Par Christian Phéline

Le Club de Mediapart – 9 mars 2024

La publication de l’appel « pour la reconnaissance des responsabilités de l’État dans le recours à la torture lors de la guerre d’Algérie », lancé le 5 mars 2023 par la Ligue des Droits de l’Homme et de nombreuses organisations et associations, donne l’occasion de rappeler que la pratique en était courante dans l’Algérie coloniale dès les années 1930, tant en matière politique que dans des enquêtes de droit commun concernant des « indigènes », et que, dès ces années, des voix se sont élevées contre elle.

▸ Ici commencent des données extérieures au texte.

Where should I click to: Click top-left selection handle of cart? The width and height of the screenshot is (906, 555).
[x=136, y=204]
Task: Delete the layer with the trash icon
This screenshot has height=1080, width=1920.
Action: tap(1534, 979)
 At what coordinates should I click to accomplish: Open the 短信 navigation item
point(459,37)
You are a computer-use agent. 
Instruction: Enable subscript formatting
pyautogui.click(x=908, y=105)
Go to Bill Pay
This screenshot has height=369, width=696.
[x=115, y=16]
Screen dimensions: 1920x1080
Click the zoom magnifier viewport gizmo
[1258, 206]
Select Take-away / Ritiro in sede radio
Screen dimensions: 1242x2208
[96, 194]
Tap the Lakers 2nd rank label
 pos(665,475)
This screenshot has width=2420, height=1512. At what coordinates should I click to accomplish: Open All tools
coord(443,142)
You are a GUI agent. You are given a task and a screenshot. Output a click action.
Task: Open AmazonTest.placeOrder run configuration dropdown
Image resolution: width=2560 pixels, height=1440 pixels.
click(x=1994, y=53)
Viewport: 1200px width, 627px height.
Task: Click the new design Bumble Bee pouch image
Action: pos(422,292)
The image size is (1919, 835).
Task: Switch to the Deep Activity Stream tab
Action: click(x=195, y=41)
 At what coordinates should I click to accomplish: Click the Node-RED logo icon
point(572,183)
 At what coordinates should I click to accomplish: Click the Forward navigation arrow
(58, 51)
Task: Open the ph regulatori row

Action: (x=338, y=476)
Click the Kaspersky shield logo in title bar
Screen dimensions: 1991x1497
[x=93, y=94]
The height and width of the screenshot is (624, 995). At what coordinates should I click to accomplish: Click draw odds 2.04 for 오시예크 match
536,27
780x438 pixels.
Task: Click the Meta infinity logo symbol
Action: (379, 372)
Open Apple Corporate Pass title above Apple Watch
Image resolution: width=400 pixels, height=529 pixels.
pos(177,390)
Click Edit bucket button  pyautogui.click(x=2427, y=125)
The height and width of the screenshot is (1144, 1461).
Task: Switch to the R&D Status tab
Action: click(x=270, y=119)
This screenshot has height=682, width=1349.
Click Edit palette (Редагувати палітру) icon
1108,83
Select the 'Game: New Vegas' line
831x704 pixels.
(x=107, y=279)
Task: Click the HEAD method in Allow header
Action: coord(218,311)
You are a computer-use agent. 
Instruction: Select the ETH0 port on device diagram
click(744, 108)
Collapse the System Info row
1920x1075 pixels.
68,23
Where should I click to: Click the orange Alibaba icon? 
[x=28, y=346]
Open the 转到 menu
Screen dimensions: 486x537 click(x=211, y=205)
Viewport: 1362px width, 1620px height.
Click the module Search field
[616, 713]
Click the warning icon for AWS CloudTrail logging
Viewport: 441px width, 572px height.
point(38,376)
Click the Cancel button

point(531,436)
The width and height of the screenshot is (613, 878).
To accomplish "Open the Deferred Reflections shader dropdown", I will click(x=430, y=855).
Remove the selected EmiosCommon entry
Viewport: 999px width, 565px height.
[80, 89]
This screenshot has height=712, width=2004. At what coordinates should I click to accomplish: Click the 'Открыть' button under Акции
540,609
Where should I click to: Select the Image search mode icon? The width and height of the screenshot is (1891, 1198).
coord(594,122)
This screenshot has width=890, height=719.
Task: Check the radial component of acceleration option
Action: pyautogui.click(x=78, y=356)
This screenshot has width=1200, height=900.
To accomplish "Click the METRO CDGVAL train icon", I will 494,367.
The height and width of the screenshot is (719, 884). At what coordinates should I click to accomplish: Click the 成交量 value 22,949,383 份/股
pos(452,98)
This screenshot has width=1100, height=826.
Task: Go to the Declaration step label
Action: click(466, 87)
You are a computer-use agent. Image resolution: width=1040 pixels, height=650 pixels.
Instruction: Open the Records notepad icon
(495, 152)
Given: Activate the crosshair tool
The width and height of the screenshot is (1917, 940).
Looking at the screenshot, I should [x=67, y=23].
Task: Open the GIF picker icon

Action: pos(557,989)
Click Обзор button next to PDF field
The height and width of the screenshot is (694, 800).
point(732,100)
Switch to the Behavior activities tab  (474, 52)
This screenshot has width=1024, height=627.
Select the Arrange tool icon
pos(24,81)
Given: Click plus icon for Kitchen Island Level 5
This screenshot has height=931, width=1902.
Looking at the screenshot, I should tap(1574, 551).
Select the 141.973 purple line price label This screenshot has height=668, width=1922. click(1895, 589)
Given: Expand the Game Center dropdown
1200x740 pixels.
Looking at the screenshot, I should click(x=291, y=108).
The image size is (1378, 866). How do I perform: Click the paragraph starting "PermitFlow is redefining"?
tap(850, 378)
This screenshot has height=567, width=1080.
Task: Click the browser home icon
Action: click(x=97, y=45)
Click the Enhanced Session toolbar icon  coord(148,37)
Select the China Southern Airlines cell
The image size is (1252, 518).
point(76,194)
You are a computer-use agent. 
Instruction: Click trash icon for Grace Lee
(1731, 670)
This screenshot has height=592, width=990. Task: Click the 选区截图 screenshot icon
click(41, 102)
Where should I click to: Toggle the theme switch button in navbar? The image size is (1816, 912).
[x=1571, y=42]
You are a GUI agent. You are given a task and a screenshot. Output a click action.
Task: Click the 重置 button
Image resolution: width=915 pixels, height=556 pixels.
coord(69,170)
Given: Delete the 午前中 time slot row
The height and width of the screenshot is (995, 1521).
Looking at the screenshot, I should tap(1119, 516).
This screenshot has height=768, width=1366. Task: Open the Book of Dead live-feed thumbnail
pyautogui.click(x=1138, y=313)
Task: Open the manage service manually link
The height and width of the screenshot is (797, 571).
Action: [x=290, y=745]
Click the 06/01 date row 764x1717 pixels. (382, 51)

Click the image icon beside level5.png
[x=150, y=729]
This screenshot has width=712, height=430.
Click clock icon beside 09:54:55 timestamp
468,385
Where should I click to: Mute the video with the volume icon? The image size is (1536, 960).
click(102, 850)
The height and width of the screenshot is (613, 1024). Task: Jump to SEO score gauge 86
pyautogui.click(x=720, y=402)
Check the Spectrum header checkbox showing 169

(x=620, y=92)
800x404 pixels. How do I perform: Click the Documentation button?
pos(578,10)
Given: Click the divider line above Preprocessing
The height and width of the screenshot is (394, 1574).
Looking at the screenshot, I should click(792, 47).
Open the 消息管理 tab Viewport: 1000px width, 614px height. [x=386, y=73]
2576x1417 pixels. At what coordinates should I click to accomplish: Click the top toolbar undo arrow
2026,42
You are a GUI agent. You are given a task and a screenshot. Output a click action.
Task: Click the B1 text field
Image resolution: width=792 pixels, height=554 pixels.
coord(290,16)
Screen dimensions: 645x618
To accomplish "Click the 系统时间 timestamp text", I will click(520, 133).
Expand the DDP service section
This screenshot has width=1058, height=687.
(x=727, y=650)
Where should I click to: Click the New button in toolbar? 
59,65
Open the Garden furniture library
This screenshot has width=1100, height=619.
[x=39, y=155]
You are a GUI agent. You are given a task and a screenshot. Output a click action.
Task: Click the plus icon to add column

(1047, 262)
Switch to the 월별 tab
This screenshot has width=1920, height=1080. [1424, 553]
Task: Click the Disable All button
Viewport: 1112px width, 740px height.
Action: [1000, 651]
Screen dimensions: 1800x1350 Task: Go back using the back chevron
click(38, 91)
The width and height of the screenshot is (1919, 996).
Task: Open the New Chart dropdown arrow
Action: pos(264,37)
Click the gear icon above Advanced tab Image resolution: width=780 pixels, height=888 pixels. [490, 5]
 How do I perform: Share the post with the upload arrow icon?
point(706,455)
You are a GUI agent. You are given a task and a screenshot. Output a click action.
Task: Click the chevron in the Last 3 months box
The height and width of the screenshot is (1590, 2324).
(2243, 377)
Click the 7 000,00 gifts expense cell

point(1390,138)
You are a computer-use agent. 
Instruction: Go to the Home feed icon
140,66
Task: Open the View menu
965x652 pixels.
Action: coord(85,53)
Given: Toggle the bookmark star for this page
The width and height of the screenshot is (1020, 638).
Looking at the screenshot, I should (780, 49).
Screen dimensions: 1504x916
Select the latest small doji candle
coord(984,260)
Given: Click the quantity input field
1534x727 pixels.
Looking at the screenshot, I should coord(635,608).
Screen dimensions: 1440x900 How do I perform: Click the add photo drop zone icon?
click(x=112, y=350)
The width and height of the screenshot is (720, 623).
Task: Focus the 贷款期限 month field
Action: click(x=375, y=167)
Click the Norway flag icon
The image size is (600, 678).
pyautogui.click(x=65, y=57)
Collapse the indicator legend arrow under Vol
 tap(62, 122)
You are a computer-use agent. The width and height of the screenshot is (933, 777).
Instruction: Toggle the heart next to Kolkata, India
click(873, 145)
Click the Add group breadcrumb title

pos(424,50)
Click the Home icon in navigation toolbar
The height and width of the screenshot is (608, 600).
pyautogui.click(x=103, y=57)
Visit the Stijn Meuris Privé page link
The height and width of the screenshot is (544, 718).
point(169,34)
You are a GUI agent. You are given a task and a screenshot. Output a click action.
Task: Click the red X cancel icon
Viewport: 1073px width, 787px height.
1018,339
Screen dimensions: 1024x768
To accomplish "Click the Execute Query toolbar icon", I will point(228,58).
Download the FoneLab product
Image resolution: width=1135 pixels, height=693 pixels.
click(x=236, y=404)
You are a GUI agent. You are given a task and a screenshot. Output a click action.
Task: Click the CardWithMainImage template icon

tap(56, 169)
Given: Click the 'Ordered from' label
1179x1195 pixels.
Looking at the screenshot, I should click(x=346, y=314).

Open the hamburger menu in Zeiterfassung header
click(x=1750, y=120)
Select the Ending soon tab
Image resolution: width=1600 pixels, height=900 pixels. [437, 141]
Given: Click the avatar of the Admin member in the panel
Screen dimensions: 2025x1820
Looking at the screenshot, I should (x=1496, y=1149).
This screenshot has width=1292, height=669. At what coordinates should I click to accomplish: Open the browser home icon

Sa dénonciation a notamment connu un certain retentissement lors du procès intenté en juin 1939 contre le cheikh Taiëb El-Okbi et le négociant Mohamed Ouali Abbas Turqui, accusés d’avoir commandité le meurtre, le 2 août 1936, du grand mufti Mahmoud Bendali Amor, dit Kahoul1. Les procédés de contrainte utilisés pour obtenir leur dénonciation par de supposés exécutants affectèrent tant la procédure que le parquet dut, par extraordinaire, renoncer à requérir contre ces deux accusés qui furent acquittés2.

La Défense, juin 1939

Les audiences de la Cour criminelle d’Alger firent en effet apparaître qu’à chaque étape de l’enquête, les aveux et déclarations des suspects n’avaient été obtenus que sous de graves pressions physiques. Sous le titre « La "Sûreté" cancer social3 », une série d’articles parus dans La Défense, hebdomadaire algérois proche des Oulémas, sous la signature de Pierre Juglaret, ancien maurrassien converti à l’islam sous le nom de Mohammed Chérif, le dénonce avec vigueur. Presque vingt ans avant le livre d’Henri Alleg de 1958, la gradation des pratiques physiques d’interrogatoire et jusqu’au mot qui les désigne s’avèrent ainsi en vigueur dès cette époque dans la pratique policière : « Déjà, dans les crimes ordinaires, elle [la Sûreté] applique volontiers la question extraordinaire sur le plus léger des soupçons », mais « dès que le crime touche à la politique d’une manière ou d’une autre […] alors on sort tout l’arsenal. Faim, soif et privation de sommeil, matraque, cravache et décharges électriques ; brûlures, pinçons et aussi, le gentil "tourniquet", tout cela procurera les "aveux" nécessaires à la fabrication de la fausse piste qui fera oublier la vraie ». Le journaliste souligne combien ces méthodes « peuvent finir par donner soif de la mort, même à un dur à cuire comme Akacha [surnom de Mohamed Chaïr, principal des supposés exécutants] » et comment elles « ont été si bien perfectionnées que l’électricité force et l’électricité lumière y peuvent jouer un rôle sans traces ». Leur usage banalisé, poursuit La Défense, devient indissociable des rapports les plus troubles noués entre enquête et chantage, entre pègre et police, « effroyable emprise » dans laquelle cette dernière, « maîtresse occulte des lieux de plaisir, des trafics prohibés, des tripots », récolte « les éléments d’un immense fichier des vices et des secrets privés » lui donnant prise sur « la racaille » comme sur « tels détenteurs de l’autorité ».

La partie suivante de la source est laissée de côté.